What kind of senior leaders are these MNCs seeking and expecting? What leadership qualities or competencies do they deem necessary for their top roles?

The Ideal Leader
Having interviewed hundreds of senior business and HR leaders in the last few years, the Human Capital Leadership Institute (HCLI) discovered that the ‘ideal’ leader at the corporate zenith of MNCs must possess four critical qualities.

Firstly, he or she must be comfortable with navigating a discomfiting business environment. Geopolitical risk, disruptive technology, societal inequality, discontentment and terrorism are just some macro contributors to our volatile and uncertain environment. Moreover, a globally connected world is susceptible to jolts originating locally. As part of a global business, leaders need to appreciate, predict and plan for many eventualities. Yet, the links between causes and outcomes are complex (even ambiguous). How many emerging leaders are truly able to embrace a volatile, uncertain, complex and ambiguous operating environment?
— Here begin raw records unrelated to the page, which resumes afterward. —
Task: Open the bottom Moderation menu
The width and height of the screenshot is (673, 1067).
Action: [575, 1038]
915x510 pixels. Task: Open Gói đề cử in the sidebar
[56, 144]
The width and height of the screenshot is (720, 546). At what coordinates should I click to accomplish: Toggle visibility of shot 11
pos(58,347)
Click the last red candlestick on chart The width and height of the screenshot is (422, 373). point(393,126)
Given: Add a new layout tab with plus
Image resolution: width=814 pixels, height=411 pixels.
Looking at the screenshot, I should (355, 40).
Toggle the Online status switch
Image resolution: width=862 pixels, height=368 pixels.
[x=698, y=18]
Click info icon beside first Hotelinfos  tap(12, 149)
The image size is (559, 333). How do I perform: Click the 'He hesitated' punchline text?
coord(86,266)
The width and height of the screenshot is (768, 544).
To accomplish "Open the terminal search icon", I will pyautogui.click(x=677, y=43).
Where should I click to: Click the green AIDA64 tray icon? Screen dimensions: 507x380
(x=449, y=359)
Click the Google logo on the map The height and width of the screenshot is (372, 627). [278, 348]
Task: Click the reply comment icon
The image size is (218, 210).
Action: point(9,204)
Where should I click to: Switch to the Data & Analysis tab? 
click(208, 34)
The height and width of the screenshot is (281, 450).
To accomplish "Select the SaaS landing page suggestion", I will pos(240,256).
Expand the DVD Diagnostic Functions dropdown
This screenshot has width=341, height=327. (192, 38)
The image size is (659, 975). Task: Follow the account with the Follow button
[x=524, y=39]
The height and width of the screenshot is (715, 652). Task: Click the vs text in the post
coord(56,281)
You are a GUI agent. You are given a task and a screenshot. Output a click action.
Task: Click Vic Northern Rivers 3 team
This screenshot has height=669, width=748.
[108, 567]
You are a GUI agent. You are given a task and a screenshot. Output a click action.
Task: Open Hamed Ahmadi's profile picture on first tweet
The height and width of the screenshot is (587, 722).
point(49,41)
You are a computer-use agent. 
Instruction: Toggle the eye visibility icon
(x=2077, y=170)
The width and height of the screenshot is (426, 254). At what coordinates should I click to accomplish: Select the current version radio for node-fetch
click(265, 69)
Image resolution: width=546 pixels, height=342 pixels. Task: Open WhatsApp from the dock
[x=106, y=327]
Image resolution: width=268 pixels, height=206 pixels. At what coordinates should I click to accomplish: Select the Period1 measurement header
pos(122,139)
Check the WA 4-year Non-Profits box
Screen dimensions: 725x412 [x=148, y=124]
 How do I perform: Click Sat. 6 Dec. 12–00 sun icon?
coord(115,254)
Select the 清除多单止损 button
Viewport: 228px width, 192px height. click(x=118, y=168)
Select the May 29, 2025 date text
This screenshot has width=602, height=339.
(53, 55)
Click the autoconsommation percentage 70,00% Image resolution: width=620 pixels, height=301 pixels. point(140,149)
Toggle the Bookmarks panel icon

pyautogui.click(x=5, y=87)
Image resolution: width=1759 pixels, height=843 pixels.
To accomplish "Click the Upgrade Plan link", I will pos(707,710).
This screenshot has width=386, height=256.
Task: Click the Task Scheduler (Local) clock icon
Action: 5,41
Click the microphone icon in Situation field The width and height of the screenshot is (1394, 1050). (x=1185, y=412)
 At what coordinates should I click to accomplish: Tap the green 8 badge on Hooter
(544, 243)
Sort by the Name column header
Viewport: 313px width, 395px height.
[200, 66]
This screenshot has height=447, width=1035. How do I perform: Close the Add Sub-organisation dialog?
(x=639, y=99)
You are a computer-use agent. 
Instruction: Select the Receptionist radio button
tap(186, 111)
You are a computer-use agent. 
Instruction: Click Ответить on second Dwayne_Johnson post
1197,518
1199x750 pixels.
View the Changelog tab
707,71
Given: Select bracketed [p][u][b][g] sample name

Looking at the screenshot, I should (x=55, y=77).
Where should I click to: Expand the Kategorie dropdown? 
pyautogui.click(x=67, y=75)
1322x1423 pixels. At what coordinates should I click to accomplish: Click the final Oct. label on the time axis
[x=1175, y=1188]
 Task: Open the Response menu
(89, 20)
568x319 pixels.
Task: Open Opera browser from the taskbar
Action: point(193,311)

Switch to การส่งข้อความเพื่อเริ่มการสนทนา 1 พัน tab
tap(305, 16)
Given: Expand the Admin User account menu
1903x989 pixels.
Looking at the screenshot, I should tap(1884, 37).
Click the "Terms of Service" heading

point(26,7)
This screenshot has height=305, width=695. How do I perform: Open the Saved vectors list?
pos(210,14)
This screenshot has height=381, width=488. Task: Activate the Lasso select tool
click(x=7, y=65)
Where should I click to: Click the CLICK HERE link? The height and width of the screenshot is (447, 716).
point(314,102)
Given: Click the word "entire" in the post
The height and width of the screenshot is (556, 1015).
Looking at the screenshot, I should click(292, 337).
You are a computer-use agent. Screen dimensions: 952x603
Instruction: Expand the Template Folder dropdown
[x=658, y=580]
Secondly, the ‘ideal’ leader must build good relationships across organisational boundaries. Externally, boundaries exist between a business and its stakeholders (think: government and society). In global MNCs, a critical boundary also exists within: that between global headquarters (HQ) and the local offices. Often, decisions are made at the HQ but lack alignment to local context and challenges. In such a scenario, executives based in the local offices need to sell up their ideas and solutions, and influence their counterparts in HQ. To do this effectively, a relationship of trust needs to exist between the parties on either side of the boundary. However, do differences in language fluency, communication styles and behavioural norms impede relationship building?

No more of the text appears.